Later,
our friend was able to collect a number of costumes from other
families, and she decided to set up a free loan for Purim costumes.
She ironed the costumes, and hung them up in a corner of one of
her closets. She collected all the other odds and ends, like masks,
lacy aprons, and funny sunglasses, in a large laundry basket.
Altogether, organizing the costumes, sewing a hole here or a button
there, and showing them to her “customers” took a few hours. But
who can measure the size of the kindness she did for those mothers
and their children who were spared the outlay of money they didn’t
have to spend and the aggravation of going from store to store
looking for the right thing?
Another
aspect of doing kindness is giving something unexpected. There
is a man in our neighborhood whose pockets are always full of
cookies. The children can spot him down the block. It isn’t just
the cookie that he gives to each one of them, but it’s also their
feelings as they walk away with a cookie in their hand. They
feel good about themselves, and see the world as a benevolent
place to be. They feel appreciated just for being themselves,
and they learn that good things can happen just out of the blue.
When our
children told us about the cookie man, we were quite alarmed at
first. We remembered being warned as children about adults who
were giving out candy with razor blades hidden inside, or abusive
individuals who offered candy to children in order to lure them
into their cars and kidnap them. But that was a different world,
far removed from the world of kindness. Living in that world had
made us suspicious and fearful.
Then we
realized that the “dangerous” cookie man was someone who prayed
daily in our synagogue with us. He had found his own unique way
of showing kindness to the children of the neighborhood. He brightened
up their world and taught them about giving by giving to them
by surprise and without their having to win favor, or even ask
him.
A person’s
day, week, year, and their whole life could be seen as a history
of the kindness they do. It could be, that after all is said and
done, it is only the kindness we do that lives after us.
There
is a beautiful story from the Baal Shem Tov, founder of modern
Chasidus. It tells about the Goat Man, a very poor man who was
ridiculed by the townspeople for his simplicity and lack of worldly
accomplishments. He worked as a water carrier, and he lived on
the outskirts of the town in an old dilapidated shack. Everyone
knew that he shared his hovel with a number of goats that he cared
for devotedly. The Baal Shem Tov saw with his sixth sense that
this man was very beloved by G-d and the Divine Presence accompanied
him wherever he went.
The
Baal Shem was determined to find out what gave this poor, unlearned
man such distinction, and through fasting and prayer, the man’s
story was revealed to him. The Goat Man would secretly deposit
bottles of the precious goat’s milk at the doorstep of sick people
and new mothers who were recovering after a birth. The milk had
a miraculous healing effect, and whenever someone drank it, they
felt better immediately.
Why was
the Goat Man such a master at doing kindness in secret? His late
wife had also excelled in deeds of kindness, and after her passing,
she came to him in a dream and told him that she had gone straight
to Paradise on the merit of her good deeds. If her husband wanted
to amass the true riches of the world, she said, he would be wise
to follow her example and devote himself to acts of kindness throughout
his life.
Who is
the greatest Master of Kindness? G-d, Himself, is constantly engaged
in sustaining all of Creation through His infinite acts of kindness.

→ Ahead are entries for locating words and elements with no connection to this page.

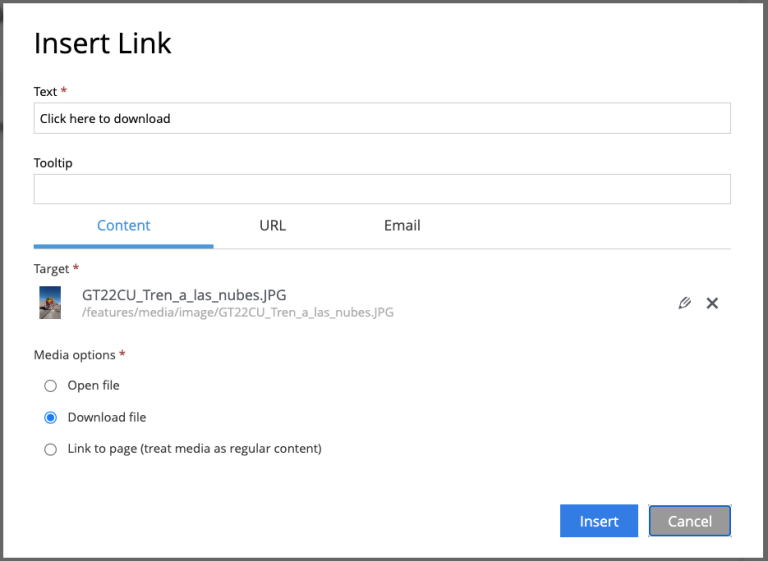This screenshot has width=768, height=561.
Task: Click the GT22CU_Tren_a_las_nubes.JPG file name
Action: [184, 295]
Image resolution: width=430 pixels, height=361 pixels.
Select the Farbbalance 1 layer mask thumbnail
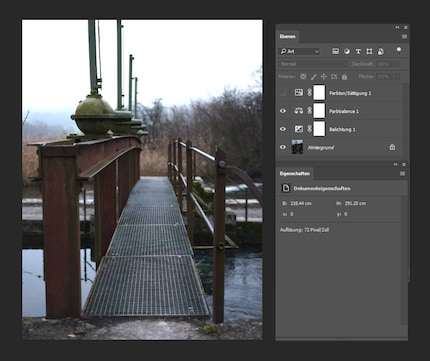coord(319,111)
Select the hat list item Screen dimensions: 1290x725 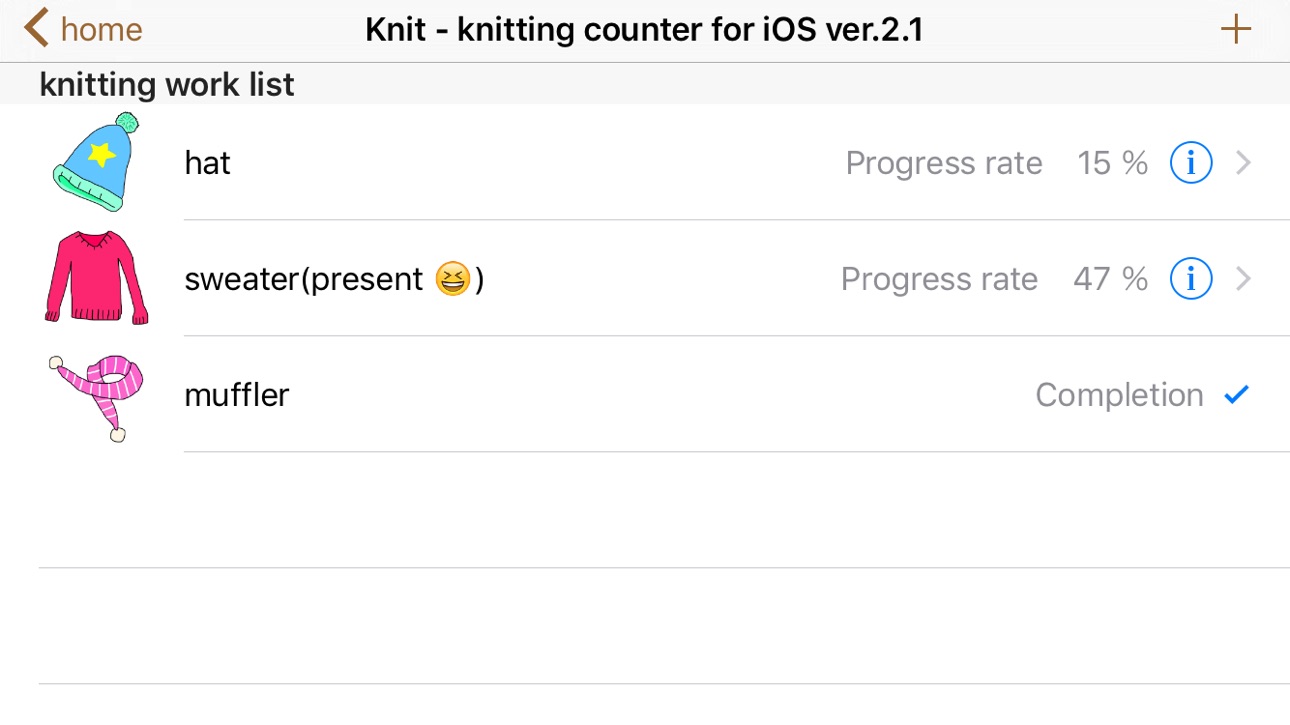(x=645, y=162)
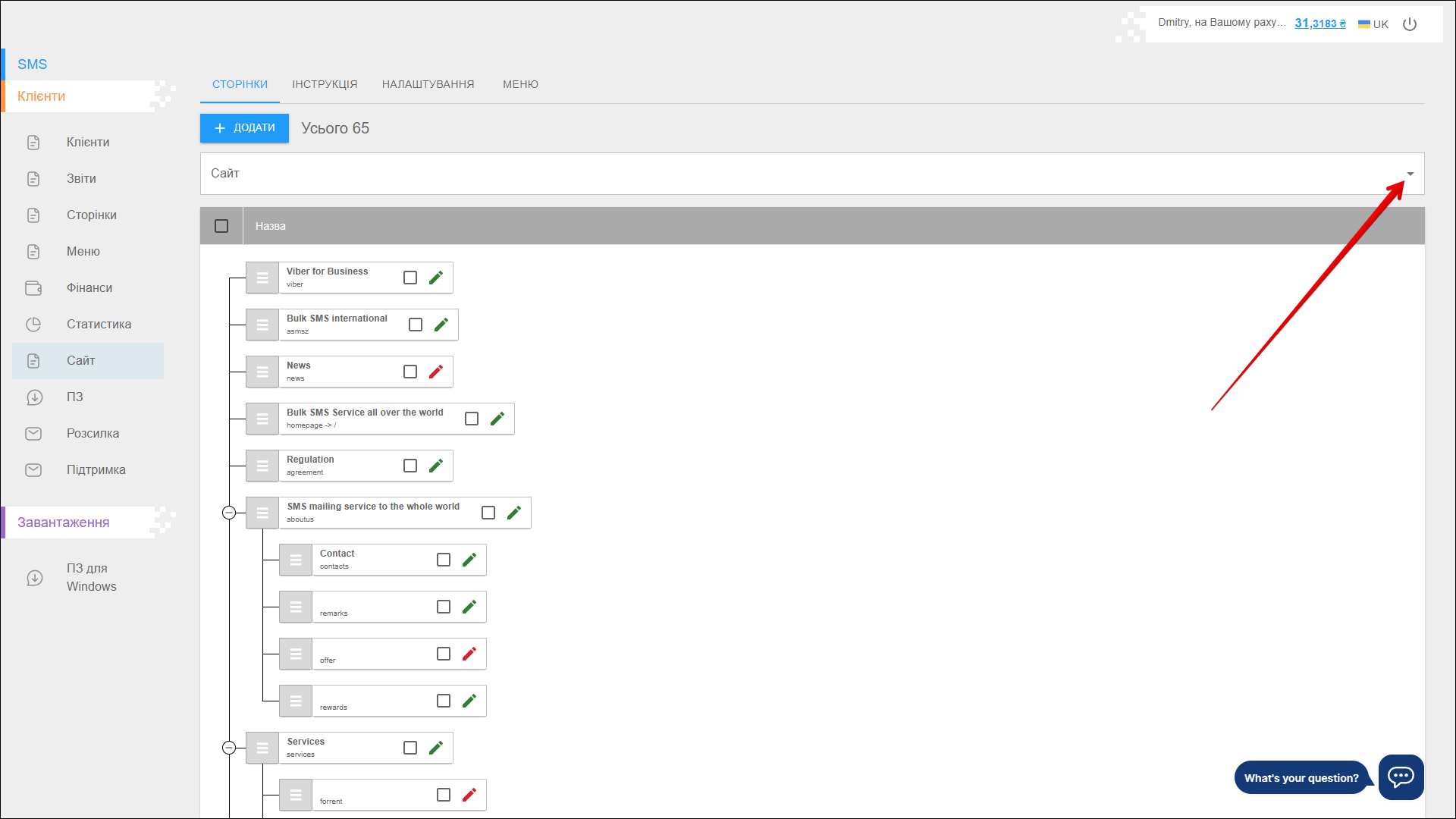The height and width of the screenshot is (819, 1456).
Task: Switch language via UK flag selector
Action: pos(1373,24)
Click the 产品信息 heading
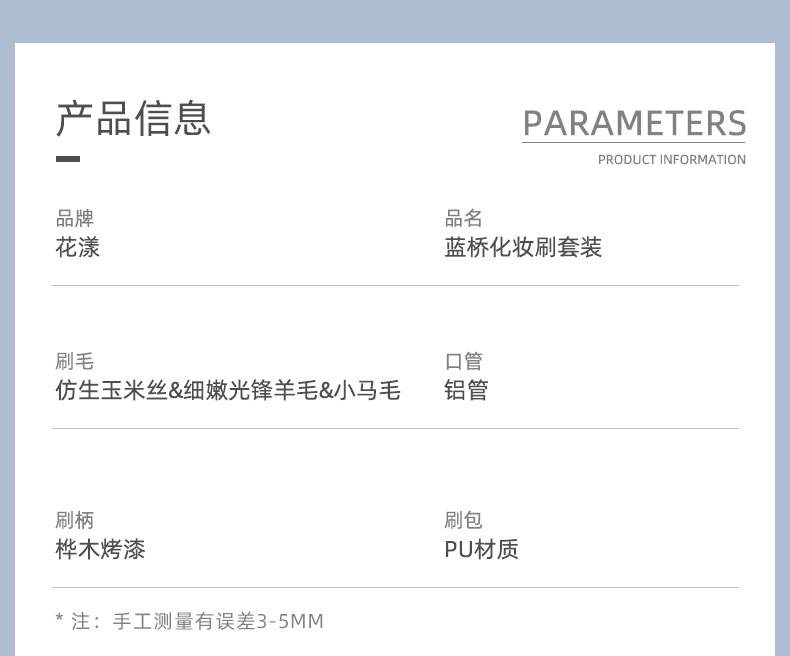 click(133, 119)
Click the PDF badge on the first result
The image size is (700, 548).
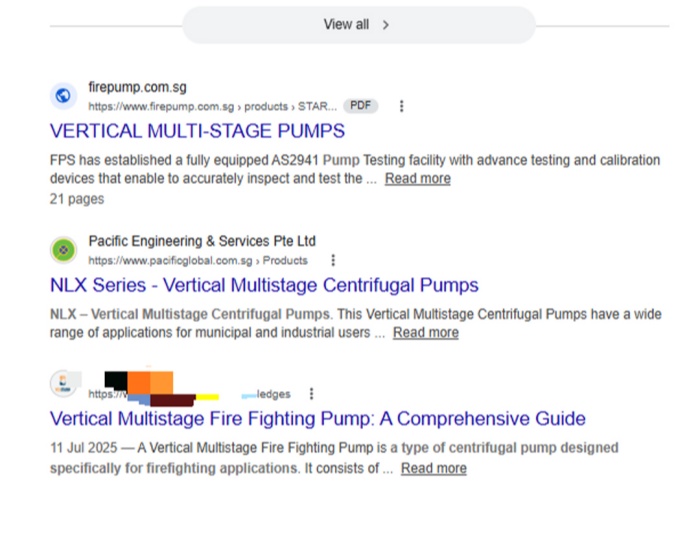(361, 106)
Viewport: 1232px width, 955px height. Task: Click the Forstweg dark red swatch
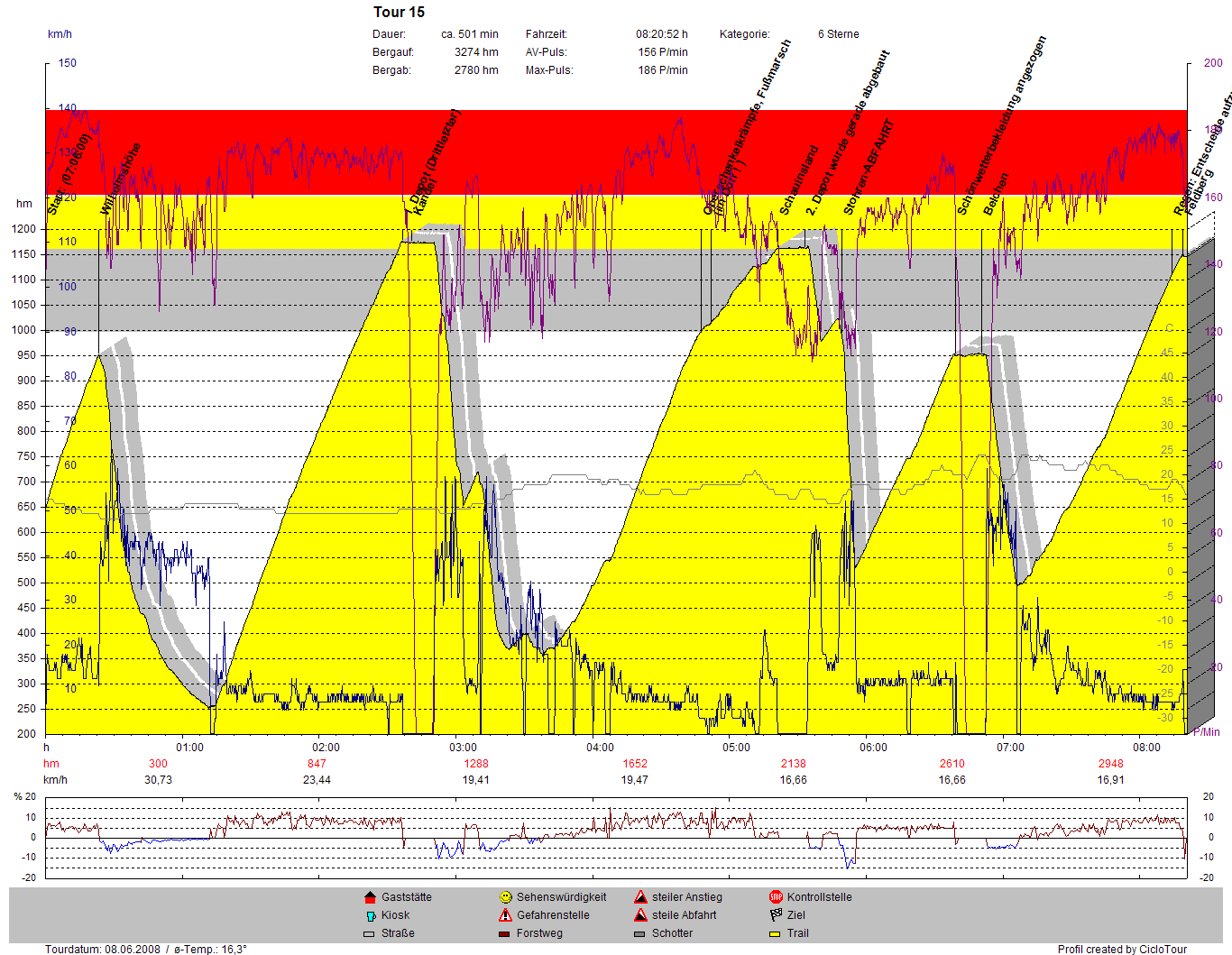click(505, 934)
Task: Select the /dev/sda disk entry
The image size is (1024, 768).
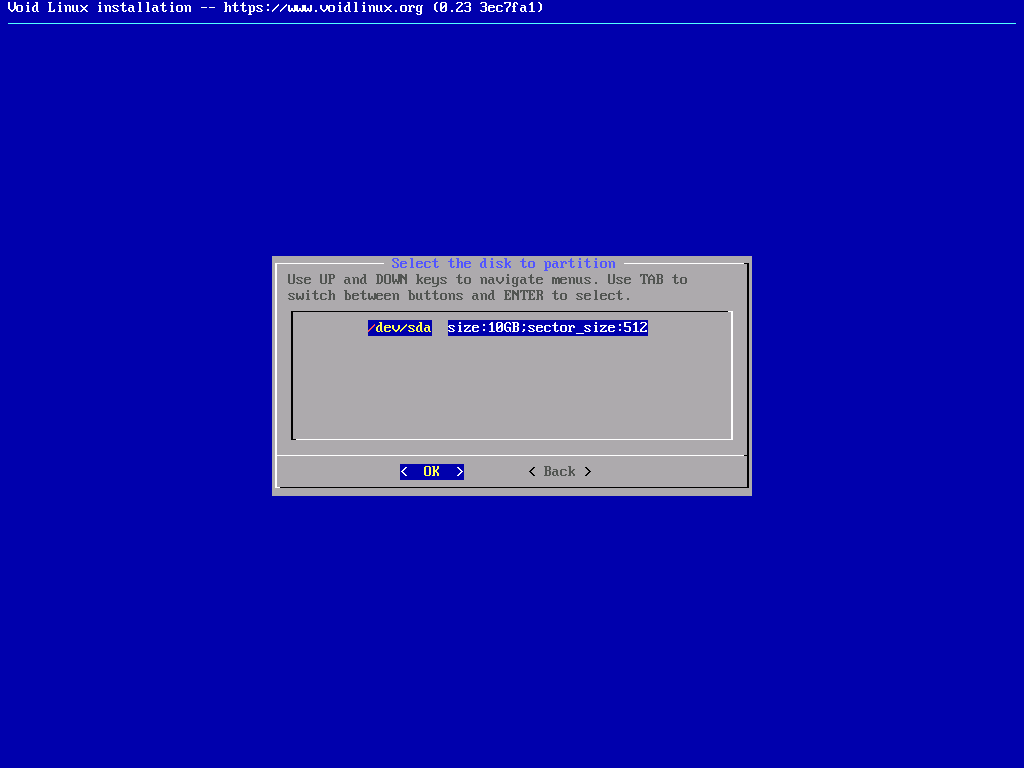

It is even brought down from the teachings of the Sages that the
world came into being so that G-d could bestow His goodness on
others. We are the recipients of that goodness, and when we act
in a like manner by doing kindness for each other, then we are
emulating G-d.
Just as
G-d created us to receive His kindness and overwhelming goodness,
we need each other to receive the kindness and goodness that should
overflow from us like a cup filled to the brim. Just as a mother
is full with milk and needs her baby to nurse to relieve that
fullness, it naturally follows that we, ourselves, receive gratification
by giving from the bountiful goodness that fills us.